Friday, May 6, 2011

Shakespeare and Love in a Time of Turmoil

The Wednesday Wars
by Gary D. Schmidt
Sandpiper, Reprint Ed.
272 pages
ISBN:  0547237602

The Wednesday Wars,a Newbery Honor book of 2008, takes place at Camillo Junior High on Long Island, New York during the 1967-68 school year, the height of the Vietnam War.  Holling Hoodhood--yes, that's his name--is a seventh grader, who thinks that his teacher, Mrs. Baker, hates him.  On Wednesday afternoons, when half of his class goes to Hebrew school and the other half to Catechism, Holling, the lone Presbyterian, finds himself alone with Mrs. Baker, who takes the opportunity to expose Holling to Shakespeare.  Now he's convinced she hates him.

His father, the Chamber of Commerce Business Man of 1967, tells him not to make waves at school because he thinks anything anyone in the family does reflects on his architecture business.  His sister, who likes making waves, wants to be a flower child, loves the Beatles, the Monkeys, and Pete Seger, and thinks that Bobby Kennedy and Martin Luther King, Jr. are the only ones who can save the country.  His mother doesn't say much of anything.  In the background, always reporting on the news from Vietnam and the home front is Walter Cronkite.

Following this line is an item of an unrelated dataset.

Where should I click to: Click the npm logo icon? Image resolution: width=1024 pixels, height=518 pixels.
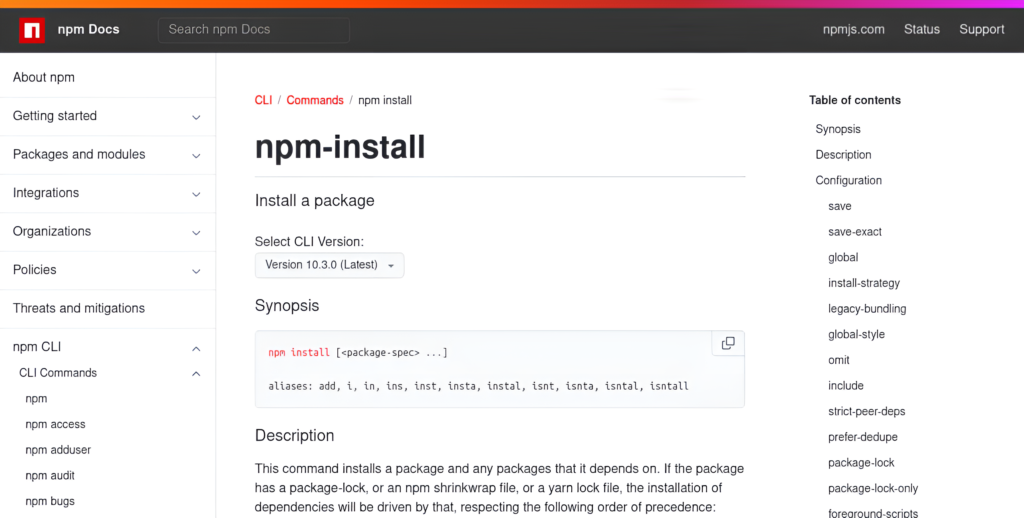click(x=33, y=30)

The world around Holling is full of turmoil with Vietnam and political assassinations, his house is full of conflict, and his own adolescent existence is pretty tumultuous what with everyone he knows wanting to kill him.  As he continues reading Shakespeare (The Merchant of Venice, MacBeth, The Tempest, Romeo and Juliet, Julius Caesar, and finally Hamlet), Holling begins seeing parallels in his own life and the world around him to Shakespeare's plays, including he and his girlfriend as star-crossed lovers, his father as Shylock, and the gym teacher/cross country coach as Caliban.  Mrs. Baker, whose husband is fighting in Vietnam, tells him that Shakespeare "is about the abundance of love.  It is about the weakness of armies and battles and guns and...the endurance of love."  Shakespeare, in sixties lingo, is saying "Make love, not war."


  1. Ohh...another good pick, Jude. I really loved this story. There is a companion novel out called Okay for Now. It follows one of his classmates. I haven't read it yet, but def on my list.-T

  2. I just checked Okay for Now out of the library. I was disappointed that it wasn't more adventures of Holling Hoodhood, but I'm game to find out what happens with his classmate--I think the kid moves out of town and has to deal with an abusive father.